February 27, 2018

Legionnaires rally in DC before storming the Hill

By Jeff Stoffer
  • Washington Conference
Legionnaires rally in DC before storming the Hill
Legionnaires rally in DC before storming the Hill

Know Before You Go briefing inspires veterans at 58th Washington Conference.

American Legion national staff, led by Legislative Commission Chairman Paul Dillard of Texas, had a recurring message Monday afternoon in the nation’s capital: “it just makes sense.”

Those words accompanied many message points from American Legion Legislative Division Director Matthew Shuman and Assistant Director Jeff Steele as they briefed hundreds of veterans gathered in Washington, D.C., at the annual “Know Before You Go” review of legislative priorities. Legionnaires from across the country will personally deliver those priorities to their congressional representatives this week.

Priorities such as improved efforts to use VA services to prevent veteran suicide, provision of qualified VA medical staff to better serve the nation’s growing number of women veterans, the installation of a long-awaited DoD-VA electronic medical records system and the streamlining of nine different non-VA health-care programs into one that VA fully manages were among the issues Legionnaires will take to Capitol Hill.

“It just makes common sense when you (leave DoD) and become a veteran, you should have one medical record that follows you everywhere,” Shuman said, noting that progress is being made toward a fully interoperable electronic records system that can untangle information-sharing issues between VA and DoD for veteran patients. Shuman said the project needs to be funded, however, without the forfeiture of VA medical services.

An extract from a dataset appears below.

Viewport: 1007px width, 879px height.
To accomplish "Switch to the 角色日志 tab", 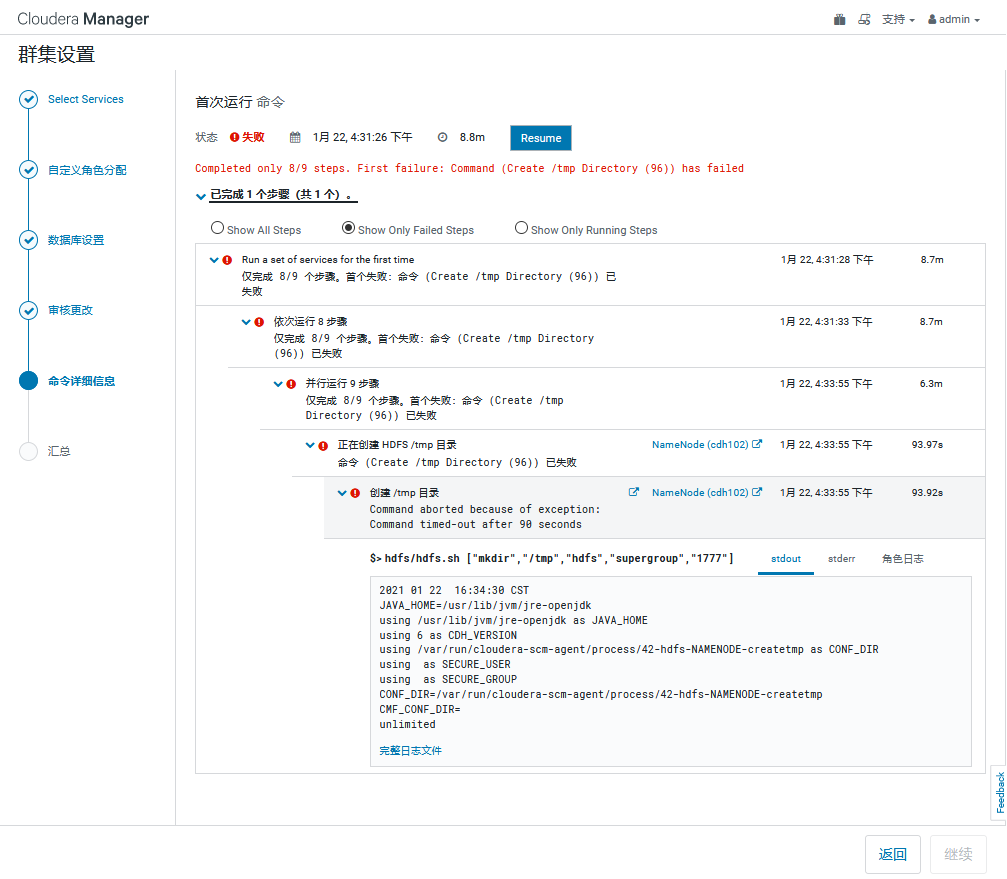I will tap(901, 559).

The Choice Program, which allows veterans to use non-VA providers if they live far from VA services or near facilities that are overbooked, expires in May. That program, initiated in 2014 after veterans were found nationwide to be waiting for appointments that had not in fact been scheduled, allows VA-enrolled patients to use non-VA services from community providers, but only when necessary. “We are 100 percent opposed to privatization,” Shuman told the Legionnaires, warning them that some legislation now in Congress “calls for just that.”

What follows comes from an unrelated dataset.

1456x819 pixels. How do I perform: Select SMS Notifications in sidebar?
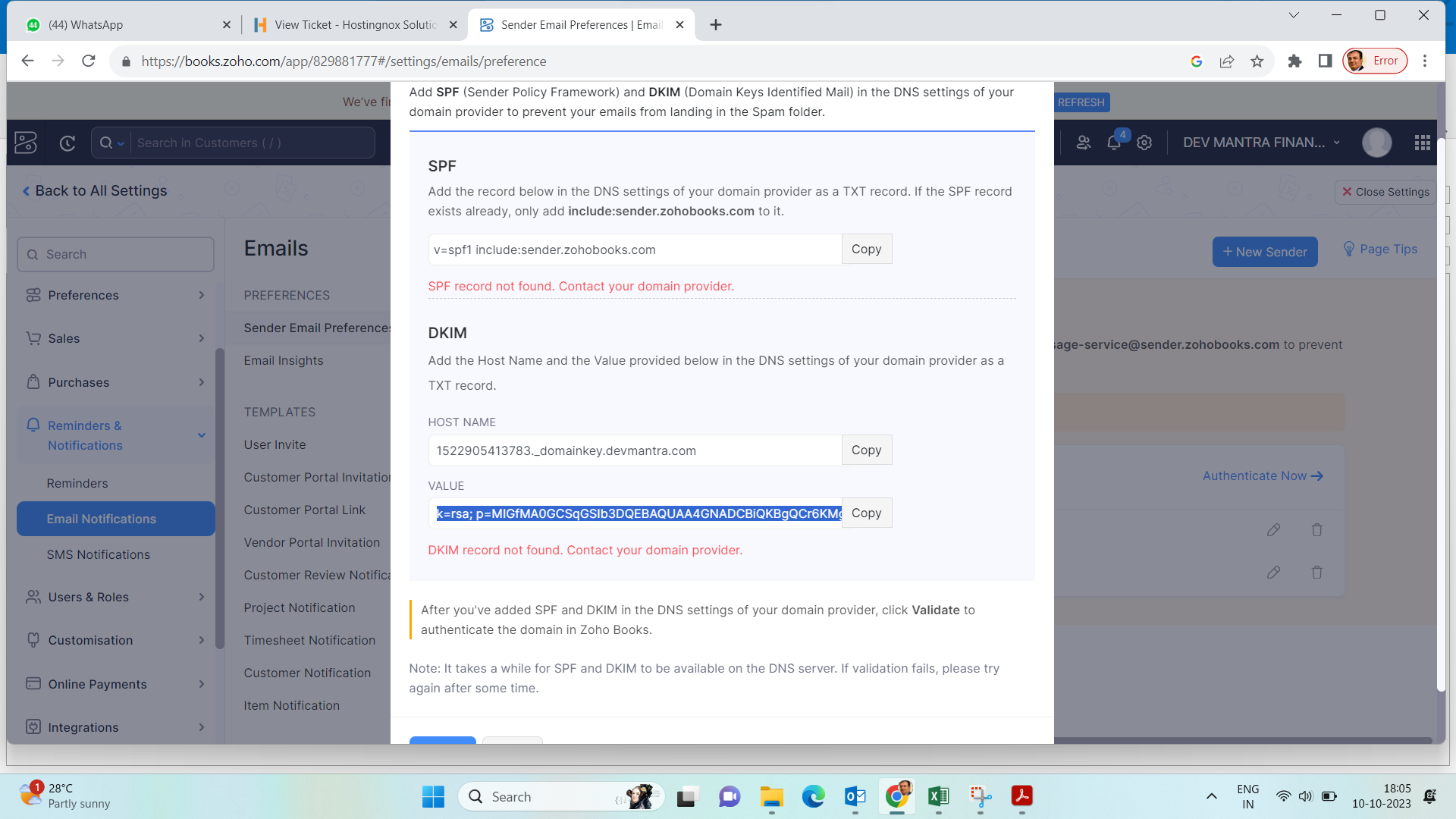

The American Legion is taking to Congress conditional support for continuation of the Choice Program. National Commander Denise H. Rohan is scheduled to testify before a joint session of the House and Senate Committees on Veterans’ Affairs Wednesday to explain that The American Legion puts efficient and timely health care first for the nation’s veterans, and if achieving that goal means the use of non-VA providers, steps must be taken to ensure quality and fair, timely compensation for community providers.

“A community care option is now a basic expectation for enrollees in VA’s health-care system,” according to drop-sheets Legionnaires were given at the Monday briefing. However, “excessive outsourcing would render (the Veterans Health Administration) too small to function economically or preserve quality of care and essentially dismantle it. Congress should pass legislation to unify VA’s multiple non-VA care programs, with VA as the coordinator and guarantor of care.”

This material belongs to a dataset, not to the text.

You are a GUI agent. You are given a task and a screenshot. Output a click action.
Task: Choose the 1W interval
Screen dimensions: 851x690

Among the issues on the Legion’s legislative agenda this week are:

• Expansion of support and benefits for the estimated 5.5 million Americans who are caregivers for disabled veterans of all war eras.

• Increased resources and assurance that the growing percentage of women veterans receives VA health care equal to that of their male counterparts, provided by physicians qualified to deliver gender-specific care.

• Measures to improve recruitment and retention of VA health-care providers, emphatically those who work in mental health.

• Full funding to help VA achieve its goal to eradicate veteran homelessness in America.

• Oversight to ensure that a lifetime electronic health record system connecting DoD and VA is properly funded, effective and seamless no matter where a veteran might be seeking care.

• Mandate end-of-service physical examinations for all military personnel at separation, a requirement that is now only partially authorized for the reserve component.

• Continued support, emphasis and funding for effective programs that seek to reduce the veteran suicide rate. Shuman explained that veterans who use VA services are less likely than others to commit suicide.

• Prohibition of employer pressure to force deployed active-duty, National Guard or reservists to waive their Uniformed Services Employment and Reemployment Rights Act protections caused by deployment.

• National security measures to improve cybersecurity, military quality of life and adequate funding and resources for the U.S. Armed Forces now at war.

• Support for H.J. Res. 61 and S.J. Res. 46, that would allow Congress to approve a constitutional amendment to prohibit the physical desecration of the U.S. flag. “At some point, this country will see the light (on the flag amendment),” Steele said. Until then, he added, flag protection will never leave The American Legion’s legislative priority list.

Legionnaires posting photos and messages about their visits on Capitol Hill this week and during the national commander’s testimony are encouraged to use the hashtag #LegionStormsHill on social media channels.